Sumbul and his family that included his sister, for certain period of time lived in the Sarajevo suburb known as Kovači.

Sumbul was one of the founders of Muslim Sokol movement in Sarajevo. He was member of Young Bosnia. In 1912, after the death of Osman Đikić, the editing of Gajret was entrusted to Avdo Sumbul. In 1914 he was one of the editors of the magazine Vakat, published in Sarajevo.

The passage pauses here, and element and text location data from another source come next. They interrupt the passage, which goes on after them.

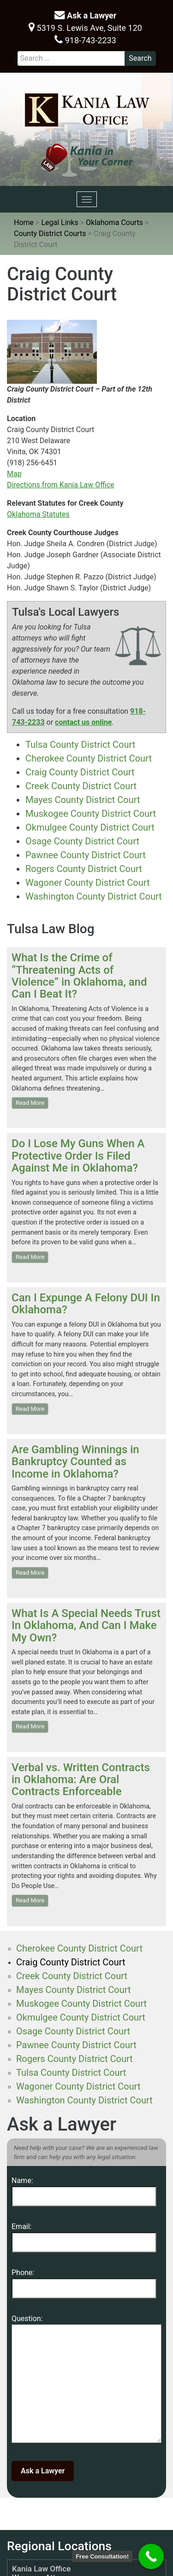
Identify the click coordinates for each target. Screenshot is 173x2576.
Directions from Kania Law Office (60, 484)
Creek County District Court (81, 785)
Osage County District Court (82, 841)
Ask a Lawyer (85, 15)
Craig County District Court (80, 772)
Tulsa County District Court (80, 744)
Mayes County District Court (82, 799)
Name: (84, 2188)
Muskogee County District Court (90, 813)
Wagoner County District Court (87, 882)
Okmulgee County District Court (90, 827)
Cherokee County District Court (88, 758)
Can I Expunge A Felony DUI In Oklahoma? (86, 1303)
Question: (86, 2381)
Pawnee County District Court (85, 855)
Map (14, 473)
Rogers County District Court (83, 868)
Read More (30, 1102)
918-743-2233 (85, 40)
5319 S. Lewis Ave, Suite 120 (85, 27)
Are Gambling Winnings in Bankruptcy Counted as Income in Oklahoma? (75, 1461)
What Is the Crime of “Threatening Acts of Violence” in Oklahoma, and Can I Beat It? (79, 975)
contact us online (83, 722)
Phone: (84, 2280)
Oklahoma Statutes (38, 514)
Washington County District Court (93, 896)
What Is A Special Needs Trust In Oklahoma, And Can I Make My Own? (86, 1625)
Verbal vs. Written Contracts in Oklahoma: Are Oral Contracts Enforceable (81, 1779)
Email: (84, 2234)
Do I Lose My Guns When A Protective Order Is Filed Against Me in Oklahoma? (78, 1155)
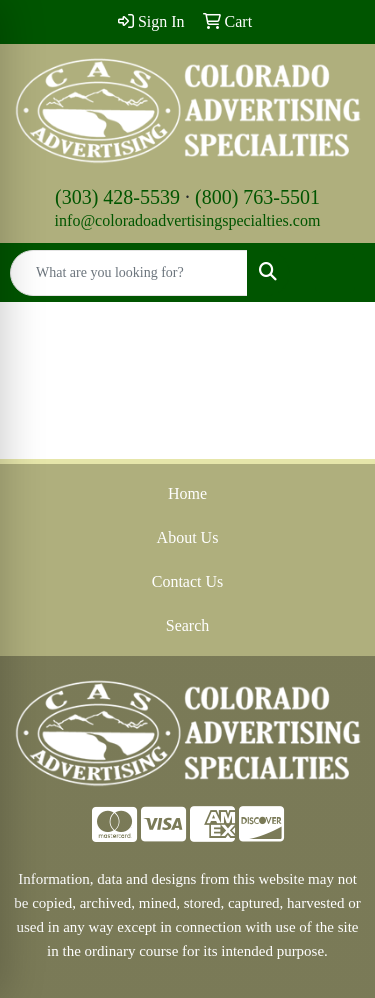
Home (187, 493)
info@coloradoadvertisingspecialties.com (188, 220)
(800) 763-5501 (257, 197)
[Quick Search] (129, 273)
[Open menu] (335, 273)
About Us (188, 537)
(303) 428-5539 (117, 197)
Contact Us (188, 581)
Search (188, 625)
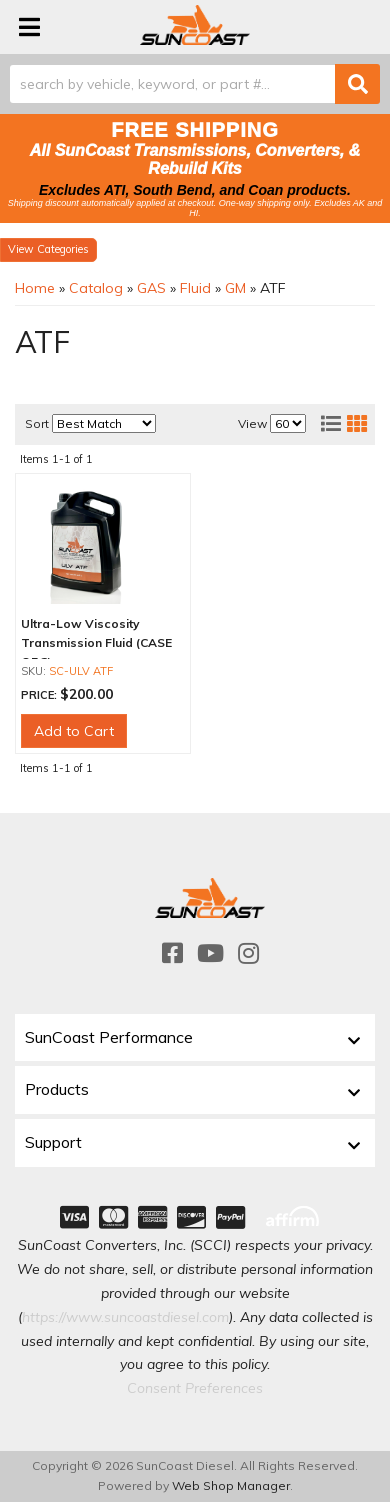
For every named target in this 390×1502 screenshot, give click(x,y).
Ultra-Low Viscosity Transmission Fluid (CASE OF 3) (96, 642)
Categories (63, 249)
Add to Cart (74, 731)
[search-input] (172, 84)
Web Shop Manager (231, 1485)
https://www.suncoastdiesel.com (125, 1317)
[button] (195, 84)
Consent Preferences (195, 1388)
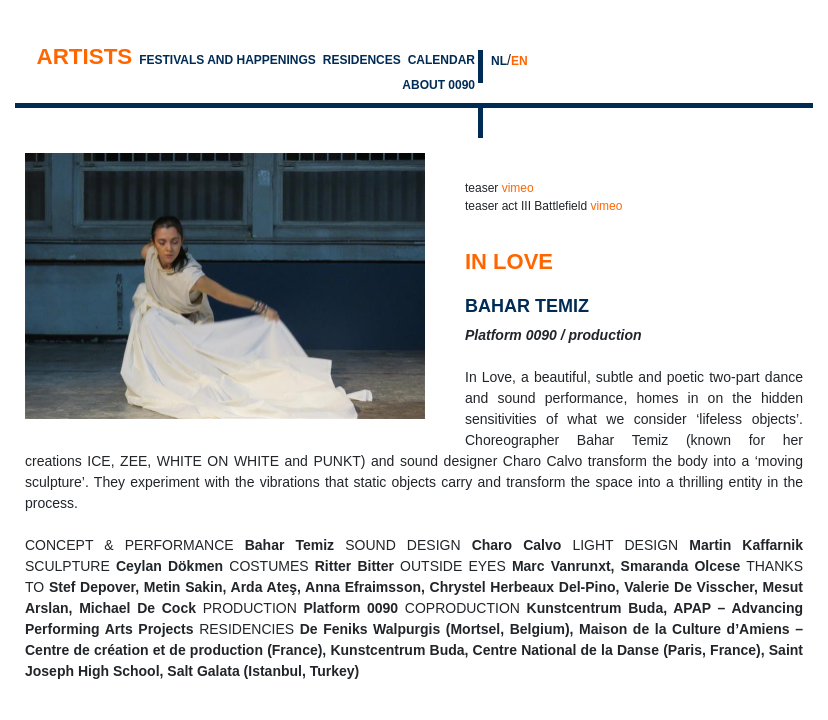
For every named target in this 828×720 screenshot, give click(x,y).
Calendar (441, 60)
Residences (362, 60)
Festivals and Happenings (227, 60)
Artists (84, 56)
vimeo (518, 188)
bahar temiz (527, 306)
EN (519, 61)
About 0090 (438, 85)
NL (499, 61)
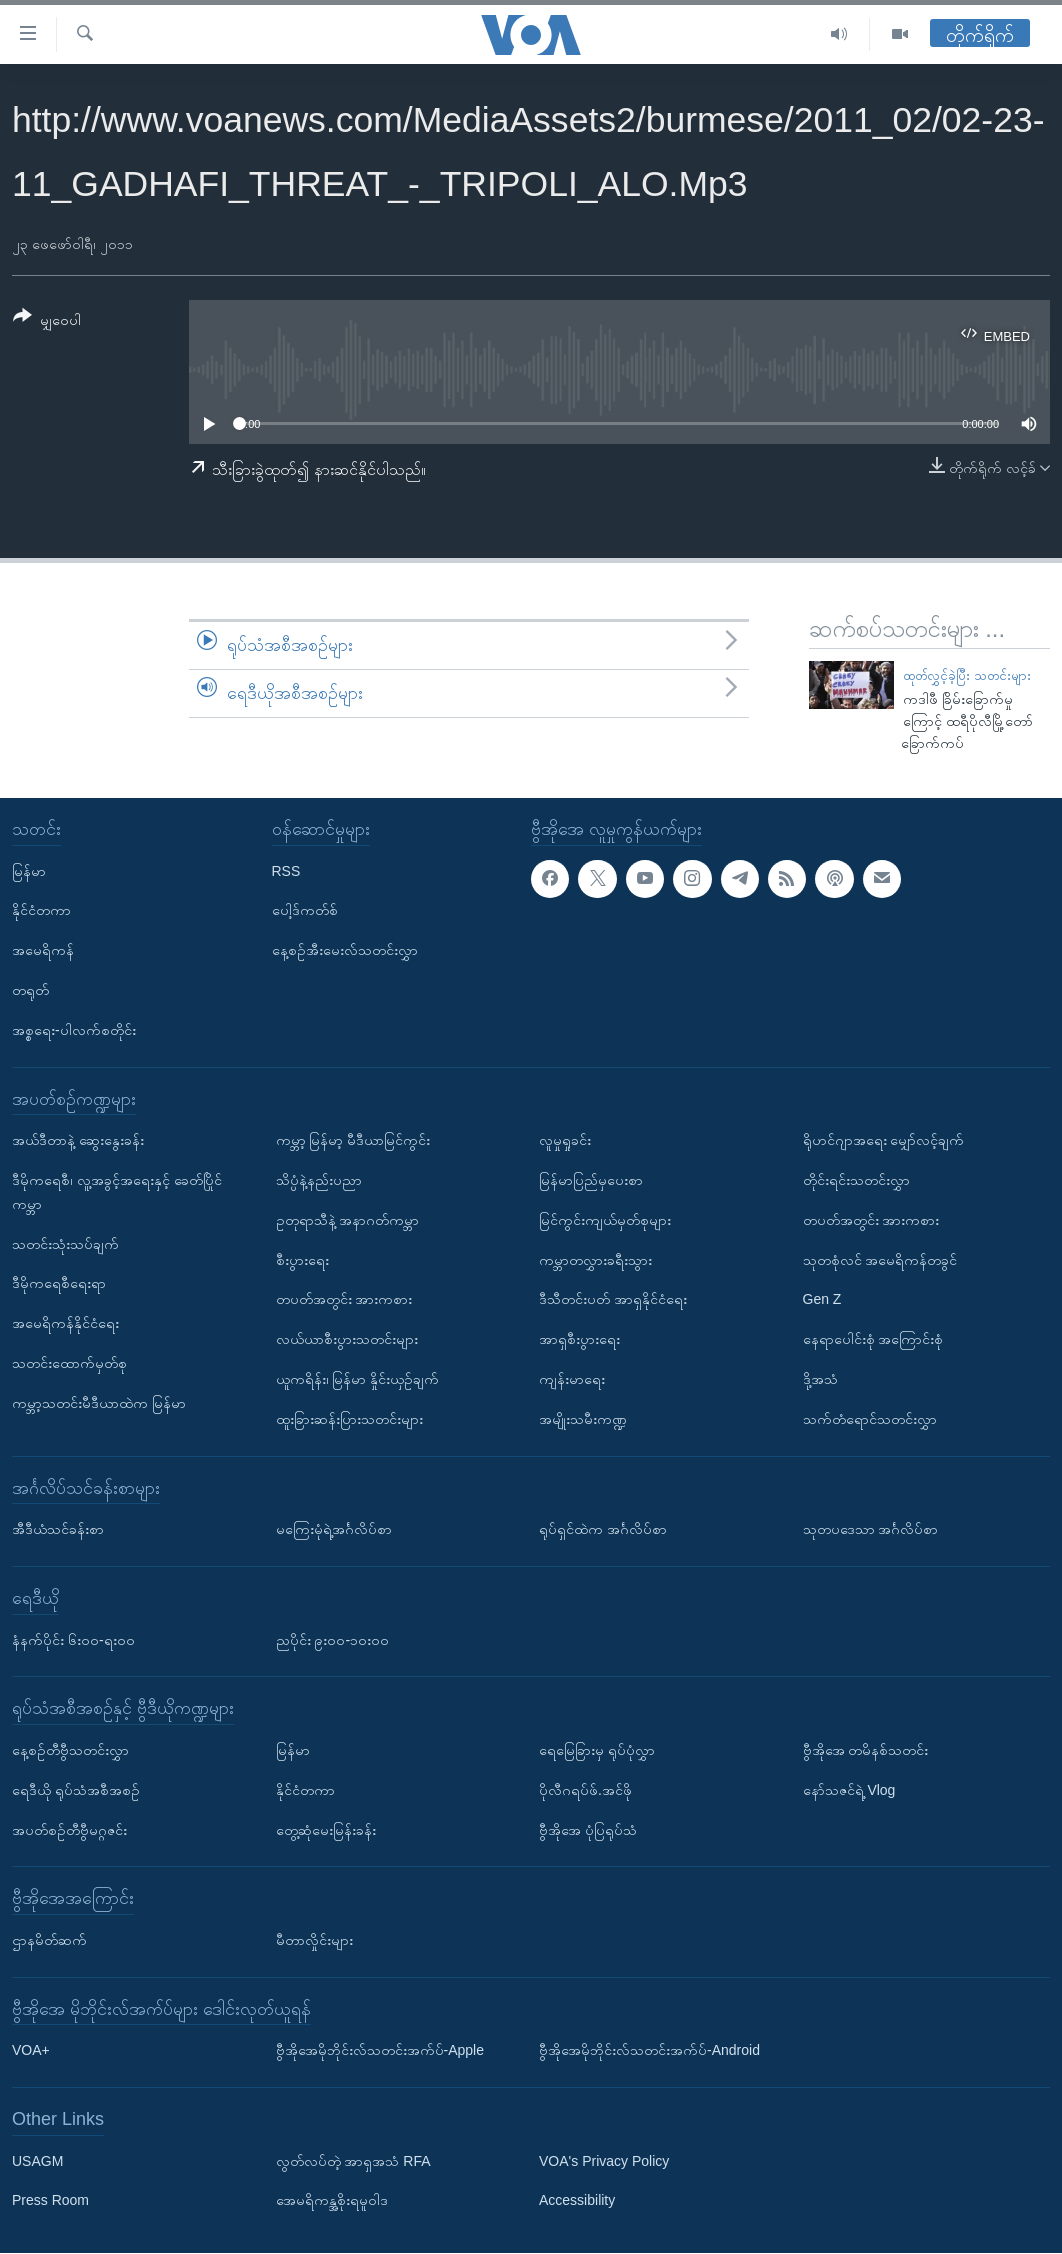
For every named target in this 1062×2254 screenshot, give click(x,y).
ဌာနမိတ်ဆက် (49, 1940)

Vladimir Ćorović emphasize that government of Austria-Hungary perceived and treated Muslims who self-declared themselves as Serbs as enemies of the interest of their state and organized their systematic persecution. Because of his anti-Austrian and pro-Serbian activities, Sumbul was interned to concentration camp in Arad. where he soon died.

== Legacy ==
Sumbul's remains were transferred to Sarajevo where his grave is today, in the courtyard of Ali Pasha Mosque. In 1934, based on the order of Yugoslav king Alexander I of Yugoslavia, a turbe mausoleum was built in honor of Avdo Sumbul and Behdžed Mutevelić. This mausoleums are part of symbolic unity with Chapel of Vidovdan's martyrs on Koševo Christian Orthodox cemetery.

A street in Sarajevo bears Sumbul's name in his honor.